I've only just started paying attention to the fact that there's a total solar eclipse in the United States on 21 August this year. What made me really take notice were the imaginative, amusing and bizarre maps people have been posting online - all good fun and often pretty interesting too. What seems to me to be missing - and absolutely essential, of course - is an animated eclipse gif showing the path of totality, towns and cities, a bit of terrain and some roads. So, I grabbed the geodata from NASA and spent a couple of hours playing around with it to make this thing you see below. This is an extract of the full file, in gif format. The full gif is over 100MB, so I've created a video file instead for the final file at the end of this post, below - and also posted on twitter. Click an image to see it in full size.
|Nashville looks like the place to be
I also extracted a series of animations covering the whole US, in separate parts, so that the whole of the path of totality has been giffed, as it were. These are pretty big files and if I add them all here not only will it may crash your browser but it will also probably be a bit too bamboozling with all the animations going on at one time. Here's part 1 and part 2 below. The rest I'll keep to myself for now.

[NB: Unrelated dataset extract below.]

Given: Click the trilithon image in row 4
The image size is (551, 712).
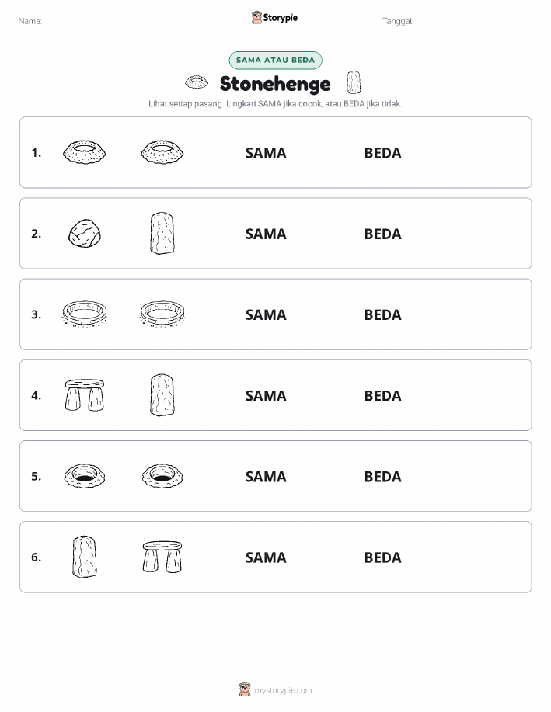Looking at the screenshot, I should click(85, 395).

|Part 1 - at 50 frames per second
|Part 2 - also at 50fps
I just did this out of curiosity and to learn a bit more about the event. I thought it would be interesting to see for myself where the eclipse will go. I remember here in the UK back in 1999 when we had a total eclipse, but I didn't manage to get down to Cornwall to see it properly. Just take a look at this video to see how long ago this now seems. I was in Glasgow at the time and although it didn't get fully dark it was pretty interesting and the birds were very confused. Also, if I didn't do an eclipse map now I might never remember again. The next total eclipse in the UK isn't until 2090 and I just get the feeling I won't be on here making animated gifs of it then.
Notes: mapping software was QGIS 2.14, using the Atlas function to extract the frames for the gif. I used the NASA shapefiles to show where the path of totality and centre line are. I added some place names, roads and US boundary and state lines from Natural Earth and I also added an ESRI shaded relief base layer to give more of sense of the underlying physical geography. I patched the gif together in GIMP and animated the movement of the sun across the land using the vertices of the eclipse centre line. I've added a little glowing corona round the black dot, which is of course supposed to represent the sun.
There were about 1800 points in the original NASA eclipse path file so I used every second one to generate the animation because it still creates a reasonably smooth image. For a proper set of scientific maps, I suggest you check out the NASA Total Eclipse pages, as they are full of great information and maps. They also have an animated gif.